Red Flags - What Should You be on the Lookout For?
It’s all very well lining up the questions and what to avoid when you’re on the actual date but there’s also plenty to be mindful of beforehand. You’ve swiped and connected. You’ve hauled your backside off the sofa to interact with an actual human being. It's a gamble of almighty proportions. Do you spin the wheel of relationship fortune or not? Well, you know that if you want a relationship you actually have to meet the person so let’s arm you with a few red flags that will propel you straight back onto the sofa.

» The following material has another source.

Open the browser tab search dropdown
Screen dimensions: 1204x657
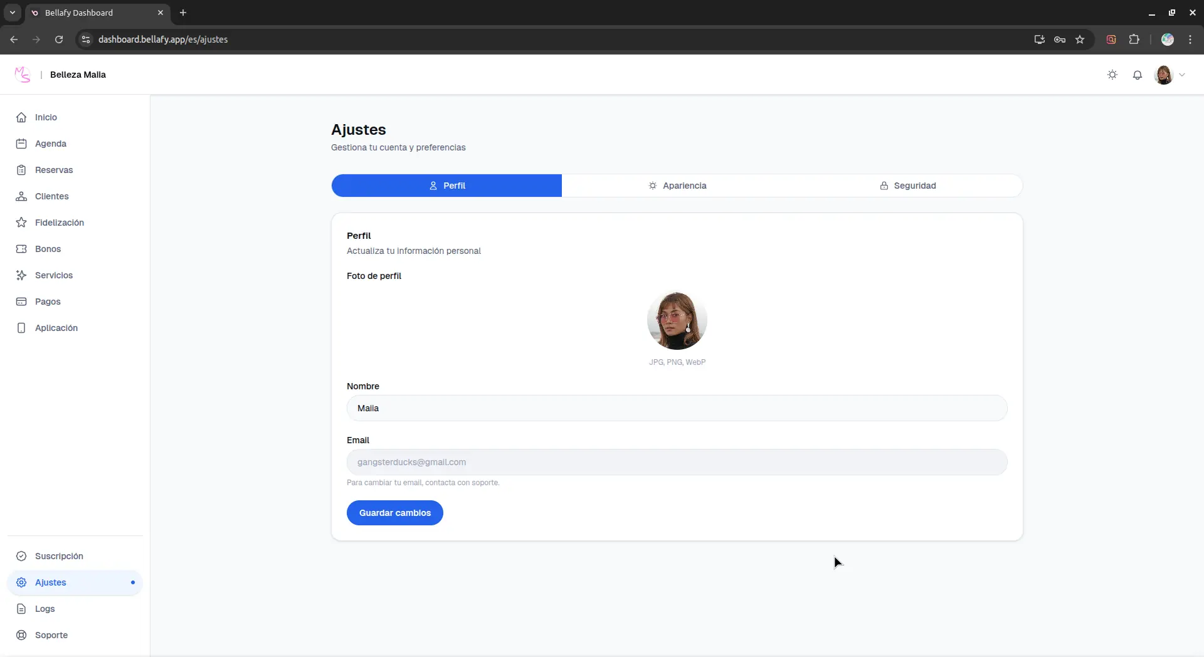(12, 13)
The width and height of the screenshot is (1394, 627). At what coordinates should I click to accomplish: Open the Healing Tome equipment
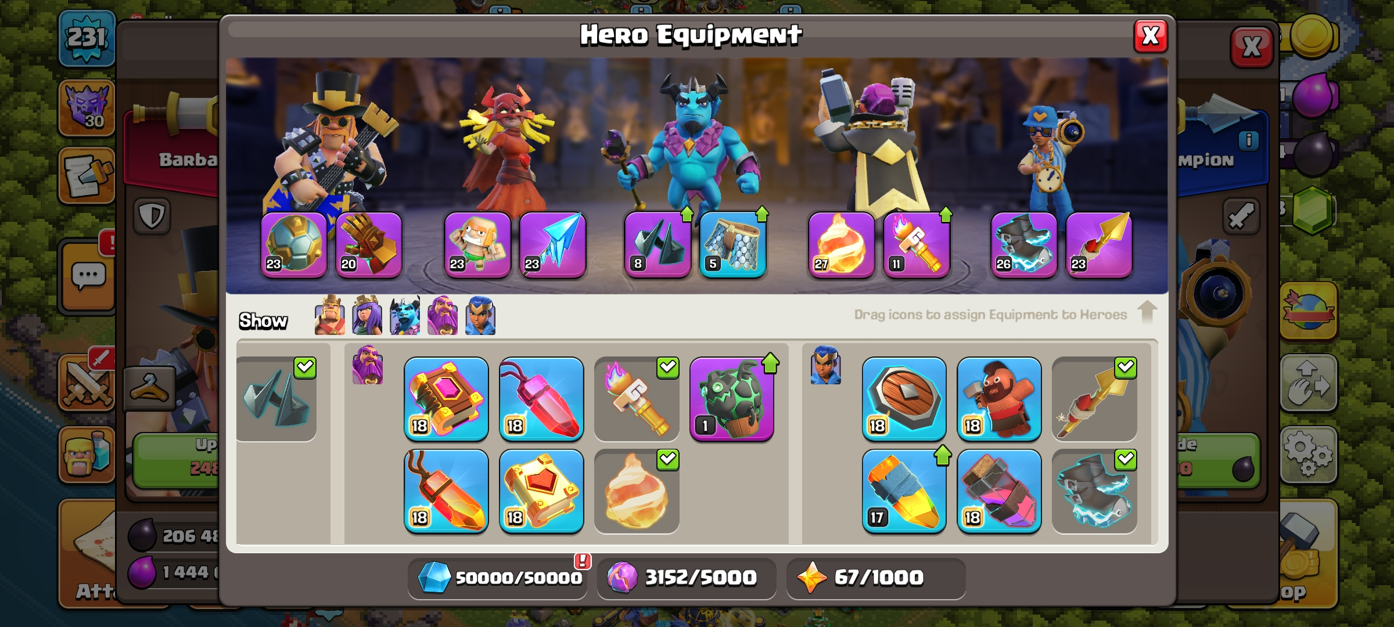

- The chat is as dry as your mouth post a big night out. When you know you know. If the chat over text sucks then it sure as hell isn’t going to get any better in person. Go with your gut on this one. Vague lukewarm answers just aren't good enough. Don’t waste your time.
- They mess you around with when and where to meet up. Once a flake always a flake. You’re enjoying their chat, got weak at the knees when you saw their photo but you cannot pin them down to meeting up. Do you really think you’re going to be jumping under the sheets with someone who can’t even commit to a coffee? Stop dropping the hints, act disinterested and move on.
- You’ve had sexual innuendos from the word go. Ok here’s the thing. Sometimes chemistry is so strong and overpowering that the innuendos are unavoidable and you’ve got to just fly with the wind on this one. Wherever the sex-infused gale takes you, go with it. But! Sometimes it can just feel a bit presumptuous, a little bit pushy, a smidgen inappropriate. Do they really want to get to know you or do they just want to get in your undies? Maybe you just want them in your undies too. Weigh it up.
- Your mate has set you up and you feel obliged to follow through with the date to please them. Why bother? Seriously, why bother. If the chat isn’t free flowing, you’ve stalked their social media and aren’t going ‘phwoar’ and you’re just not ‘feeling it’ then be honest. It takes just one line to your mate “I’m sorry I’m just not interested” and then you can all move onwards and upwards. Remember to say thanks though, always a fuzzy feeling when your mate has your best interests - and libido - at heart.
- They open the conversation with “this isn’t something I usually do” or “I’m not sure what I’m looking for”. Oh right ok, now I feel really special! By stating their boundaries early doors they’ve already (wrongly) assumed you want to fall in love with them and spend the rest of your life with them on the first date. Telling someone before you’ve met them that they might not want to date you is about as sexy as Matt Hancock in a storage cupboard. You know what’s sexier? Netflix. In fact, anything on TV. Turn that TV on and stay home.
Dating is complex, so complex. When you find yourself single with 2 kids it’s even more complex! The thought of swiping right (or is it left?) is petrifying. I have no idea what the rules of engagement are, who is supposed to make what move and when and how I'm supposed to behave. I can give tips and tricks, steer you away from awkward questions, steer you towards less awkward questions. And, I hope you’ve found some of them just a little bit helpful.
But surely all this comes down to common sense and intuition? Surely we’re all allowed to go with our gut, go with the flow, walk the lines of respectfulness whilst responding to chemistry (or not as the case maybe)? So from someone considering dipping their ageing toe into the world of dating, I’d say this.
Be you. Be authentically and 100% you. Anything that makes you feel short of that leave it be. Be bold, be fearless. Be you.